Overview
This hike takes you to the base of the summit spire.
The base on the approach. For casual hikers interested in a wonderful off-trail excursion with some spectacular views and chances of seeing wildlife, that is probably enough. For those of you who, like myself, MUST stand on top of things, you have to traipse your climbing gear with you. A short but challenging climb awaits you.
Getting There
The route from the road
“Tick Dome” is accessible from the west via FS 211, also known as Matukat Road. This road can be accessed from CO 67 from the north or from Park County 77 from the south. High clearance is recommended in dry conditions and 4x4 would be a must in snowy or wet conditions.

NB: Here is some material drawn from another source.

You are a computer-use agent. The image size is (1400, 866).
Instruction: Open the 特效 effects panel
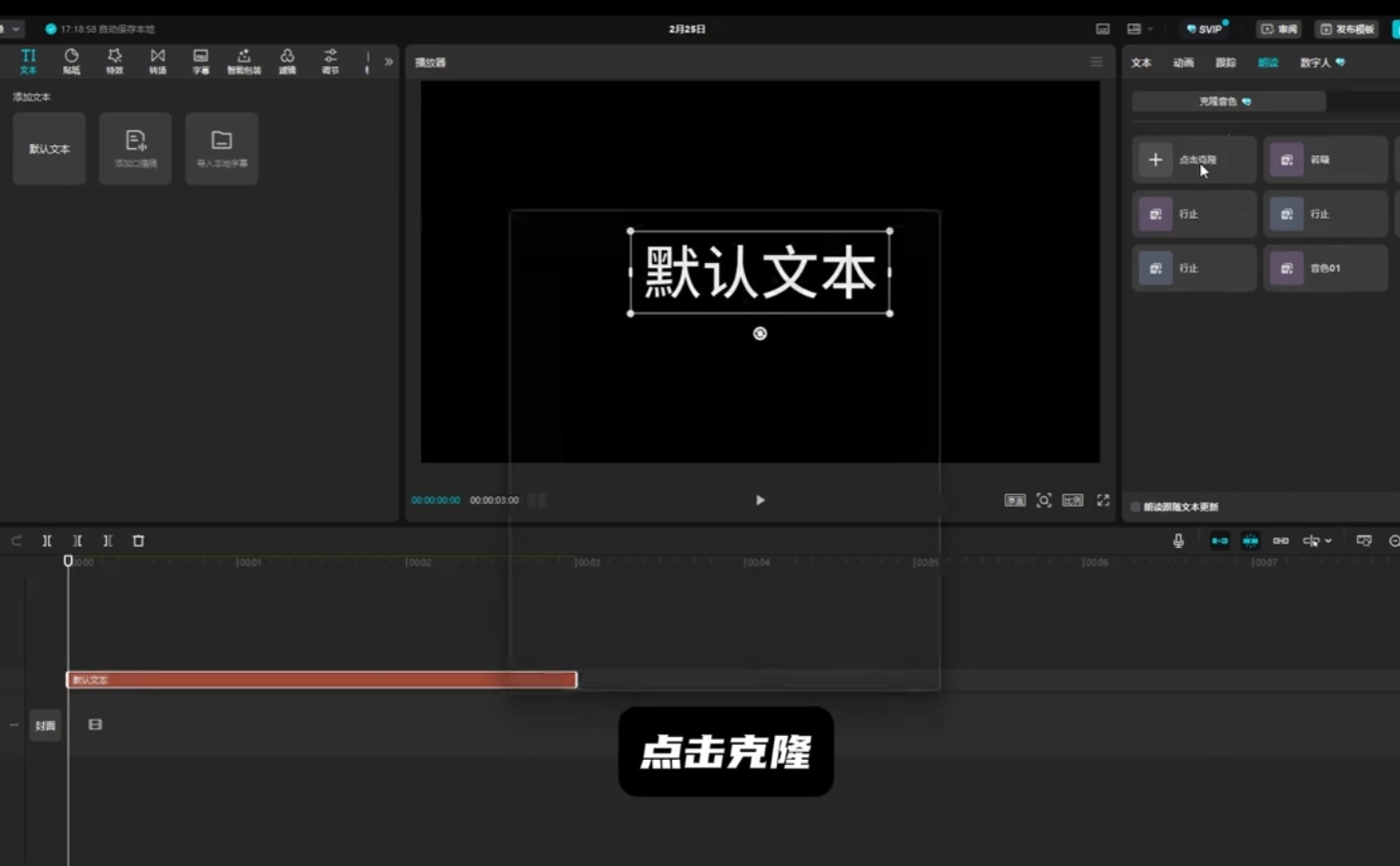[x=115, y=61]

From Denver, take Hwy 285 south to Pine Junction, Hwy 126. Head south down to Cheesman Trail (22 miles, approximately 40 minutes). From there, take a very sharp right hand turn (270 degrees!) as it turns to a dirt FS road. Follow this road (FS 211) west and south another 15 miles (30 minutes minimum). This is also named "Goose Creek Road" and alternately, "Matukat Road". Park at the broad shoulder at the designated parking area, almost due west of
"Tick Dome".
From the parking area, you can take either of the two ridges discernable in the topo. They both involve about the same amount climbing and the same distance. The northern keeps it at easy class 2, the southern can potentially involve some easy 3rd scrambling and rock walking.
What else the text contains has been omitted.